1. Passive activity limits. Generally, rental real estate activities are considered passive activities and losses are not deductible unless you have income from other passive activities to offset them.
2. If there is active participation in a passive rental real estate activity, a loss of up to $25,000 of loss from the activity is allowed. This special allowance is an exception to the general rule disallowing losses in excess of income from passive activities.
3. Active participation is achieved by owning at least 10% of the rental property and making management decisions or arranged for others to provide services (such as repairs) in a significant and bona fide sense. Examples of management decisions that may count as active participation include approving new tenants, deciding on rental terms, approving expenditures, and other similar decisions.
4. There are income limitations on this allowed loss. Once a taxpayer’s modified adjusted gross income exceeds $100,000 the $25,000 loss is phased out. When modified adjusted gross income reaches $150,000 no loss is allowed. For MFS returns this limit is cut in half except when the spouses lived together (in this case there is no special loss allowed). This $100,000 threshold is not adjusted for inflation and has remained the same since the Tax Reform Act of 1986 was passed. Modified adjusted gross income is AGI without taking into account taxable social security, the deductions allowed for (IRAs, portion of SE tax, interest paid on student loans, qualified tuition and domestic production activities), passive activity gains or losses, losses from both real estate professionals and publicly traded partnerships and a few other exceptions. This convoluted calculation is what tax software programs are for.
5. Rental real estate losses are allowed like other passive losses to the extent of gains from passive activities. When a rental property is sold all previously unallowed losses are allowed. Plus the excess of the gain over previously unallowed losses is used to allow any other passive losses. This can offer an incentive to taxpayers with large unallowed passive losses to sell appreciated rental property.

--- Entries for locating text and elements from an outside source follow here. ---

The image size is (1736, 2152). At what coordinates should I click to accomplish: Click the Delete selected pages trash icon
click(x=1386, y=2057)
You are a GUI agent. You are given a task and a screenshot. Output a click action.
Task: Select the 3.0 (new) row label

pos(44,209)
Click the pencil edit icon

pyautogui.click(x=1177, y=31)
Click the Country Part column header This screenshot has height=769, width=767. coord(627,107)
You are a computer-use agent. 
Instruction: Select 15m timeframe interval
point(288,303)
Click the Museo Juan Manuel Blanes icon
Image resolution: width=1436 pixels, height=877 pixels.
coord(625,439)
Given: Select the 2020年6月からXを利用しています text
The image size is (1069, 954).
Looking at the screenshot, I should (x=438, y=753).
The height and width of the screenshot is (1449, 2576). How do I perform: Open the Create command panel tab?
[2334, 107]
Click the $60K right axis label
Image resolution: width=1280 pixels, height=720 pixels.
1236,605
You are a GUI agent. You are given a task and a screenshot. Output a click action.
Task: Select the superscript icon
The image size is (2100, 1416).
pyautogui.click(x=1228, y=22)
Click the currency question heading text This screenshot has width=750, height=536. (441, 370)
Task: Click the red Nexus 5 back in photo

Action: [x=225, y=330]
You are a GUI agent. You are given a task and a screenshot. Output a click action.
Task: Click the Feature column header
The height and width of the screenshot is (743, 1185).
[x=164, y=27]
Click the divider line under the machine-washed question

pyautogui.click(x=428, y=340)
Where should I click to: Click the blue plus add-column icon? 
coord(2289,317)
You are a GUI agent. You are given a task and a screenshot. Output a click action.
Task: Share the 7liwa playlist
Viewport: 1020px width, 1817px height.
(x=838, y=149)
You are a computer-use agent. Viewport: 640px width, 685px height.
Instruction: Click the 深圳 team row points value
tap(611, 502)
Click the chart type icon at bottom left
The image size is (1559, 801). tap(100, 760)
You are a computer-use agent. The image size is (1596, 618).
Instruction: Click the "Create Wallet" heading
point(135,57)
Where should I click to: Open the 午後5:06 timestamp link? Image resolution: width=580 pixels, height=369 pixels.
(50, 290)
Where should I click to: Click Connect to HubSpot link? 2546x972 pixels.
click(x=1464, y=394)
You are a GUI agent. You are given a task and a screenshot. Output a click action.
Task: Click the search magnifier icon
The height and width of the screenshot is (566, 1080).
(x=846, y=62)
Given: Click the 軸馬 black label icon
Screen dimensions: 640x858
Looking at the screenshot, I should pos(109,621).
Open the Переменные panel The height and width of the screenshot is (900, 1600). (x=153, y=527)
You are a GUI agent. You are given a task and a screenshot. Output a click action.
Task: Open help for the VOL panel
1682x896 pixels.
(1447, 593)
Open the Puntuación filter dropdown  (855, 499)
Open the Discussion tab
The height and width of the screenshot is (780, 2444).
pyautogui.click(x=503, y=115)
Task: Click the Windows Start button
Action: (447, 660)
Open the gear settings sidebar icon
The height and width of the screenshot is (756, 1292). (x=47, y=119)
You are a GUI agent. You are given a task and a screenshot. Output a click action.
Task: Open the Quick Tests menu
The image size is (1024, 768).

6. If someone qualifies as a rental real estate professional all rental losses are allowed provided they also materially participate in the particular activity. In order to qualify for this exception the following conditions must be met. First more than half of the personal services the taxpayer performed in all trades or businesses during the tax year were performed in real property trades or businesses in which the taxpayer materially participated. This requirement makes it very difficult for anyone with full time employment to qualify. There have been several tax court cases almost all ruling against the taxpayer. Second the taxpayer performed more than 750 hours of services during the tax year in real property trades or businesses in which they materially participated.
7. In order to meet the requirements of a real estate professional rental properties can be elected to be treated as a group. This election must be made or the IRS will view the properties as separate. According to the IRS instructions a written statement with the original income tax return for the first tax year in which two or more activities are originally grouped into a single activity. The statement must provide the names, addresses, and employer identification numbers (EIN), if applicable, for the activities being grouped as a single activity. In addition, the statement must contain a declaration that the grouped activities make up an appropriate economic unit for the measurement of gain or loss under the passive activity rules. In spite of these instructions the IRS has issued Rev Procedure 2011-34 which provides guidance to taxpayers on making a late election.
8. There are downsides to making this election and the taxpayer will be bound by it once made. One downside is any suspended losses held from prior to making this election will not be freed up unless a complete disposition is made of all properties under the election. If any properties can be expected to generate income the election should be made with care because that income will not be allowed to offset passive activities.
9. The IRS has stepped up audits of real estate losses. According to a study by the GAO at least 53 percent of individual taxpayers with rental real estate activity for the tax year 2001 misreported the rental real estate activity, resulting in an estimated $12.4 billion of net misreported income.